▶ _LISTED ENTRIES_

--- --- ---

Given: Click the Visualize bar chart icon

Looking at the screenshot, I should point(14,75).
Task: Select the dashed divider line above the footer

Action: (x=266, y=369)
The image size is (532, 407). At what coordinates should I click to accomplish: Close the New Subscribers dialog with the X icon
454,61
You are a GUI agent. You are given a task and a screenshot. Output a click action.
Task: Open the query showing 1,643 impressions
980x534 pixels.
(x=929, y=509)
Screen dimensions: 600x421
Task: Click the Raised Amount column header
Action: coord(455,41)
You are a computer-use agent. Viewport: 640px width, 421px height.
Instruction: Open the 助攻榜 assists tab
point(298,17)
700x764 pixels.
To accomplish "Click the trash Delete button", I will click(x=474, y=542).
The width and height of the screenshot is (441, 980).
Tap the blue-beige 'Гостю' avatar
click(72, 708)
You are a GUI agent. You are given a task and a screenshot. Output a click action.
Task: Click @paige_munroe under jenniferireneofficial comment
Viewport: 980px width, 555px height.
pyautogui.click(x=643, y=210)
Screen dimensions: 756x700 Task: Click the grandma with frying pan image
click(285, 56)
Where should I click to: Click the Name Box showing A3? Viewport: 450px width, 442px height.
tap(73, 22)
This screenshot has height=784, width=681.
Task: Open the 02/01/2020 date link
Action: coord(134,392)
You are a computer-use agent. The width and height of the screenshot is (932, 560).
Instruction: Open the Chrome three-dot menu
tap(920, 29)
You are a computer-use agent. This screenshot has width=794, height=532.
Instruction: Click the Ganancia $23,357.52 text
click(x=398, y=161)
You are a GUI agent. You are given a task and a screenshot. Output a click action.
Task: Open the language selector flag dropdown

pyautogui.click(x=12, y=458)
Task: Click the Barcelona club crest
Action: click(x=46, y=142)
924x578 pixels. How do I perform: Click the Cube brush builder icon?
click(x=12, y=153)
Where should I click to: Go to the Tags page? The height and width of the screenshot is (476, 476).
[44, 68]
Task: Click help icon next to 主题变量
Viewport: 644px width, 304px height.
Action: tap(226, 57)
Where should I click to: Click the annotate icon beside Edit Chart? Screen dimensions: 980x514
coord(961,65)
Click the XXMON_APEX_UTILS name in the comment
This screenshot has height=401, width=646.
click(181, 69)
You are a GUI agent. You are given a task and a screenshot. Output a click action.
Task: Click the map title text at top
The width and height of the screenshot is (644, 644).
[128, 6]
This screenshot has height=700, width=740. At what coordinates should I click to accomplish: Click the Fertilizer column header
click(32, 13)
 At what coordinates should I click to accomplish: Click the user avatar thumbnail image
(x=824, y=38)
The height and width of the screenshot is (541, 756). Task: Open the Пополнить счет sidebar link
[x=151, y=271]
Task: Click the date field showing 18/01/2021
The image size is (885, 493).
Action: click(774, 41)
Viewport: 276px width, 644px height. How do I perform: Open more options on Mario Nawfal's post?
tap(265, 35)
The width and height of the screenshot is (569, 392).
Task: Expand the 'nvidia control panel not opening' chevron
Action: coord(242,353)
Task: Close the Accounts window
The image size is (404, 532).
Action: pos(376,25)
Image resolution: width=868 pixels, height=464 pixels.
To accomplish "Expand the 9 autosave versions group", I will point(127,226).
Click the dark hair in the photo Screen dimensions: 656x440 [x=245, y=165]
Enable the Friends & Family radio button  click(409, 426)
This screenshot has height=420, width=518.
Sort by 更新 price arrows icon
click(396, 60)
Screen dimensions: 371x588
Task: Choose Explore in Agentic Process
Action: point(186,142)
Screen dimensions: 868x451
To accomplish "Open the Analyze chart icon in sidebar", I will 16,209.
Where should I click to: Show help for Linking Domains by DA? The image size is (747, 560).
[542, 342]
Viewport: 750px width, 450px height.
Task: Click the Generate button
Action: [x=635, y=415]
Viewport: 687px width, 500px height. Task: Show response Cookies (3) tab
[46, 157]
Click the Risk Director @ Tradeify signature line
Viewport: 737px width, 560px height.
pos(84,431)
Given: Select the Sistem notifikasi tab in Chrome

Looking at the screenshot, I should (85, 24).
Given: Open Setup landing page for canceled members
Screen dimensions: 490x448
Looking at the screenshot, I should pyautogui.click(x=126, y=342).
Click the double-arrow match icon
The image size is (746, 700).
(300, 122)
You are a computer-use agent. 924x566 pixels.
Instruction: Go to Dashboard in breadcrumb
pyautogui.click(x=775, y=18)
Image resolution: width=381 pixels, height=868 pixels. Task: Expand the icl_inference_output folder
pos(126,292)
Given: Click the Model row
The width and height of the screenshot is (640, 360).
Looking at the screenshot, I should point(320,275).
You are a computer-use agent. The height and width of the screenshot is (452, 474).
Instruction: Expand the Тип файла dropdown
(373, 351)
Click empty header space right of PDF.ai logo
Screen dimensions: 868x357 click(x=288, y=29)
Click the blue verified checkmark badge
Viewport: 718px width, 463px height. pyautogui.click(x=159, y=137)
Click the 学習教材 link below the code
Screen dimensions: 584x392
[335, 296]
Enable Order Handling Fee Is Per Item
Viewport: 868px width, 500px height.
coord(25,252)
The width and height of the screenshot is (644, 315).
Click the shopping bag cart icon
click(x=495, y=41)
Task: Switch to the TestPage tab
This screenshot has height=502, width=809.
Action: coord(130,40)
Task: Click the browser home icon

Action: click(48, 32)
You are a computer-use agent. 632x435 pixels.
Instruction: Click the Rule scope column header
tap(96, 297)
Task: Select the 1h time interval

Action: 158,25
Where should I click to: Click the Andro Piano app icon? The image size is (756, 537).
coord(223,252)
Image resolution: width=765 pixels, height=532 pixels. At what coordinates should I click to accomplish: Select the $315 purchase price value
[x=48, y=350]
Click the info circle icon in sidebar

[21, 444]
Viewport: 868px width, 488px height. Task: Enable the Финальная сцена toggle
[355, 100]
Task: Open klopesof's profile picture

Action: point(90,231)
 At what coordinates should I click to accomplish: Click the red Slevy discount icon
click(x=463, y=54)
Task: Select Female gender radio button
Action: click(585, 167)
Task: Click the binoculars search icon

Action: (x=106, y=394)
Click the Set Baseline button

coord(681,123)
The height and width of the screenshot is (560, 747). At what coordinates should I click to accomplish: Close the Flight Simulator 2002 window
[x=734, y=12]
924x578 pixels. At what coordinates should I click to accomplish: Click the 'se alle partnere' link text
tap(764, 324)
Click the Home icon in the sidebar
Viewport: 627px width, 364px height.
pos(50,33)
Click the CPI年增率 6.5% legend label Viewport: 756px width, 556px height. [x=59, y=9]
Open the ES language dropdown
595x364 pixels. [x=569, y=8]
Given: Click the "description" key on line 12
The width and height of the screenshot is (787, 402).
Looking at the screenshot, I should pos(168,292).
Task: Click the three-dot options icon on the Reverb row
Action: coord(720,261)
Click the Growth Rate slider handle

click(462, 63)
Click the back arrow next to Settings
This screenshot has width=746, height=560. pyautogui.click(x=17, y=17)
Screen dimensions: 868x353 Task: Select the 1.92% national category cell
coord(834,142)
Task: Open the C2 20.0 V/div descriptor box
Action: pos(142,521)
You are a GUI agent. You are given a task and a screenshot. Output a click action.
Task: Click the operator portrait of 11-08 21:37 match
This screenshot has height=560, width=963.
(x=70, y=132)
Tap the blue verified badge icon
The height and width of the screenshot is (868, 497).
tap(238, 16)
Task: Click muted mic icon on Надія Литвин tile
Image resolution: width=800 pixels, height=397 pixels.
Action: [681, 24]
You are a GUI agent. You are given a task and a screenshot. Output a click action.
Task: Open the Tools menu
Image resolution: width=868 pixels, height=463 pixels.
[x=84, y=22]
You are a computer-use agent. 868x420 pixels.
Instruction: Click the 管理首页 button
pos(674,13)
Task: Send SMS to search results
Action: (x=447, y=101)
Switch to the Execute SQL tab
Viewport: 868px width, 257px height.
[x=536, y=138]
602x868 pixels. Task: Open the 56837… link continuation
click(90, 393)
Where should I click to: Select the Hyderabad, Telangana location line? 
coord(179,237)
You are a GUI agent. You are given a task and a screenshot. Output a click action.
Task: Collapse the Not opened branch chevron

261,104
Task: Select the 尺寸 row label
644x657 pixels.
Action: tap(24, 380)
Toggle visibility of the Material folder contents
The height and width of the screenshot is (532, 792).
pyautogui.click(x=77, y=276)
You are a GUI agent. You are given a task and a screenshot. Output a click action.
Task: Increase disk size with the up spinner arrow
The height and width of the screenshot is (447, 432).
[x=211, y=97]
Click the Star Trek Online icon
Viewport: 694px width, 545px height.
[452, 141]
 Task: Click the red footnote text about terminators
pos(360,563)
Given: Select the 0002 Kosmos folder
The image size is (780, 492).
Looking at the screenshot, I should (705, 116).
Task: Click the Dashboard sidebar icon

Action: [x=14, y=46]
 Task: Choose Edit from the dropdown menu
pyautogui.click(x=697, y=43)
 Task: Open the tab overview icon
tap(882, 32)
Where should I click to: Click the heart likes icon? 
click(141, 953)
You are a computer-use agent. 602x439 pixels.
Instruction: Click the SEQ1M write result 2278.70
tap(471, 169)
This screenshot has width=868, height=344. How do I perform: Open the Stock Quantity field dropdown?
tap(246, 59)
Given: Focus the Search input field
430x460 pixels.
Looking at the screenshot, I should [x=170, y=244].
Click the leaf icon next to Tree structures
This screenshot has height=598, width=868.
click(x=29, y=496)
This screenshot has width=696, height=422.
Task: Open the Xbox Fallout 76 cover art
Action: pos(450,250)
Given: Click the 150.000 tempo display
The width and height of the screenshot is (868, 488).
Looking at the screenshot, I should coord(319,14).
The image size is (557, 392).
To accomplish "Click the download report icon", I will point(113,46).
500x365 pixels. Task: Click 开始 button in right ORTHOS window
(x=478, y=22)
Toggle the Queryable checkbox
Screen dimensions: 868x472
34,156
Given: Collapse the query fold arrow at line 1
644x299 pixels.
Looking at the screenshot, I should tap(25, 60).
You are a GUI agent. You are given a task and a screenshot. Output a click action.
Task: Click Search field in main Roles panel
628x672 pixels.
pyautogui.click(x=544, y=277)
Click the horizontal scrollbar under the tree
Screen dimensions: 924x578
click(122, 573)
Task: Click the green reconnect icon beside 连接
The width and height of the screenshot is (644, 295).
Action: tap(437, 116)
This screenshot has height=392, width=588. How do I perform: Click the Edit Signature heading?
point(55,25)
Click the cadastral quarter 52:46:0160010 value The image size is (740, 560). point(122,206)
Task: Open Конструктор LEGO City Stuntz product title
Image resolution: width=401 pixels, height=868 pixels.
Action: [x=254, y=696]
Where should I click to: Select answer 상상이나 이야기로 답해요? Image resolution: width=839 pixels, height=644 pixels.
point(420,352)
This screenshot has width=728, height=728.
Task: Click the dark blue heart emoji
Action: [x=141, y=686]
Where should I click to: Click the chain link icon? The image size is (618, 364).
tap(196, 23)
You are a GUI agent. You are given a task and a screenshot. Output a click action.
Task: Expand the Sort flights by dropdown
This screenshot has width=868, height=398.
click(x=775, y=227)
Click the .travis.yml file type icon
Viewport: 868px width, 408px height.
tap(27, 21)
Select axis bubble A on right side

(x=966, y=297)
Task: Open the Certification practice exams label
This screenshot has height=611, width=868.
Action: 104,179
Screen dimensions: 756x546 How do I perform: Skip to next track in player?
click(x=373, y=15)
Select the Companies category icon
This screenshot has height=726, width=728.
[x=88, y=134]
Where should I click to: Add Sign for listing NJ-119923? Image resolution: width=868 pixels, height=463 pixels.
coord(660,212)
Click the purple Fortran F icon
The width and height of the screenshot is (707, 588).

--- --- ---

The answer is a bare number: how many lines of the records contain the string "comment"?

▶ _SOLVED EXERCISE_
2